• Fresh Views

    Have a Healthier Inside by Getting Outside

    Beautiful nature trail covered in flowers, Santa Barbara, CA

    The physician treats, but nature heals. – Hippocrates

    Get into the Great Outdoors

    Did you know that June is Great Outdoors Month? This month-long celebration is dedicated to exploring, appreciating and celebrating the diverse landscapes across the United States. In our last blog we closed with encouraging clients/patients to get outside to cultivate zest. Expanding on that, in “blue zones”, which are regions of the world where people  have a longer life expectancy and lower rates of chronic disease than average, a big part of lifestyle is getting outside. It’s well-documented that just 20 minutes outside changes the entire biochemistry of the body, and experiencing nature is free! 

    The EPA (2021) reports that Americans spend an average of 90-94% of their time indoors. We recently learned that the American Medical Association is actually looking at a “nature deficit disorder”. Author Richard Louv, advocate for a nature-rich life, encourages that getting out in nature gives “a booster shot of Vitamin N (nature)” as he calls it. Interestingly in Canada, providers are giving out National Park Pass “prescriptions” to get people outside.

    Experiencing the great outdoors brings mental, physical, emotional, spiritual, and social benefits. It helps regulate sleep and circadian rhythm, and Vitamin D production. Whether taking a walk, or just taking in the great outdoors, studies show that simply being in nature boosts energy. It also benefits the ADCES self-care behaviors of Healthy Coping and Being Active. Check out our past blog on the benefits of being in nature

    Here are 8 tips to make the most of experiencing the great outdoors:

    1. Practice presence and mindfulness. Be fully present in the moment on purpose.
    2. Keep it simple – just walk outside and sit on the steps.
    3. Find something you enjoy in nature – maybe it’s watching birds.
    4. Take a few more steps to help improve balance and flexibility.
    5. Go outside with someone or a pet – be social.
    6. Dig in the soil, even a flower pot or raised container. It is therapeutic.
    7. Express gratitude for the sights and sounds you experience.
    8. Get back out as often as you can and imprint what you see.

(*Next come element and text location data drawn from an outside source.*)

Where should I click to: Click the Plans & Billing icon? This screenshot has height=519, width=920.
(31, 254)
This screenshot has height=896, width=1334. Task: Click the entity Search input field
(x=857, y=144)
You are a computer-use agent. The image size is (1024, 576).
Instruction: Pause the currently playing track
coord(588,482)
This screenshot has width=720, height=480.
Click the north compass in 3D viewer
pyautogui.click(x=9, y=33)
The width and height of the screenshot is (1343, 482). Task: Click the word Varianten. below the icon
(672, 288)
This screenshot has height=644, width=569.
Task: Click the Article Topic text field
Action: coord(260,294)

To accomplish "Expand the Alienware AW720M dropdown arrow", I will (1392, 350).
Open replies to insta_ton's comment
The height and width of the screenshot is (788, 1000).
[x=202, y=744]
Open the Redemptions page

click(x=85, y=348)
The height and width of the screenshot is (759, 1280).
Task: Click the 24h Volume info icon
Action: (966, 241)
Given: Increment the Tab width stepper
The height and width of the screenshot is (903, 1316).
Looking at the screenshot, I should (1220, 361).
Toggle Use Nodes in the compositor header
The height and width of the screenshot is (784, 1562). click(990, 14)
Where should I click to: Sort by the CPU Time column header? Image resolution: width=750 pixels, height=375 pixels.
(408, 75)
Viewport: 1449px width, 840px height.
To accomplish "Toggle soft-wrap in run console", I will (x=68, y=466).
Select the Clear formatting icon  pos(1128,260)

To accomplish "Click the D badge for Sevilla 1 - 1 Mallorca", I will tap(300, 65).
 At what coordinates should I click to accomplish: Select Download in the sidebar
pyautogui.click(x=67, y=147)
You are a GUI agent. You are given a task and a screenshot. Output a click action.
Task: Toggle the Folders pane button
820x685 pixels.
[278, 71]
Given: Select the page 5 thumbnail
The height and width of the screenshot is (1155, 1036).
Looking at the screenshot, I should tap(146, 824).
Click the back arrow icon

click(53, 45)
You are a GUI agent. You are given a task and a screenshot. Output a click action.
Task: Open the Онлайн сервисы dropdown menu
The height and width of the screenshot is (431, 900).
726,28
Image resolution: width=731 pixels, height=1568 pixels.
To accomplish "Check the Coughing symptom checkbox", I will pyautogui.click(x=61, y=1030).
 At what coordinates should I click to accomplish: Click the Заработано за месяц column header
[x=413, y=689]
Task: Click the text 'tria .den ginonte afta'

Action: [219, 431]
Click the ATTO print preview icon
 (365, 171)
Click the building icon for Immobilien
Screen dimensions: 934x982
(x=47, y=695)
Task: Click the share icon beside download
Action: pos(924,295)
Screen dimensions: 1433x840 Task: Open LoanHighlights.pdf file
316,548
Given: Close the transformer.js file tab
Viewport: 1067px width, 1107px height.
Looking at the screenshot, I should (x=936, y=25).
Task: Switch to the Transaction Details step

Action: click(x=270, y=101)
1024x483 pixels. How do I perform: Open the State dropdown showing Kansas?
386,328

    If there are periods where you aren’t able to be outside, bring the outside in! Here are 5 of our favorites:

    1. Surround yourself with plants (real or artificial) and natural materials.
    2. Open the blinds and let in daylight.
    3. Try using a light machine to expose yourself to full spectrum light.
    4. Play nature sounds on a sound machine or YouTube (such as chirping birds, babbling brook, rain, ocean waves).
    5. Experience nature virtually through nature scene videos on YouTube.

    We have been experiencing the great outdoors ourselves and thought you would enjoy a peek at some of the scenes that have inspired us recently!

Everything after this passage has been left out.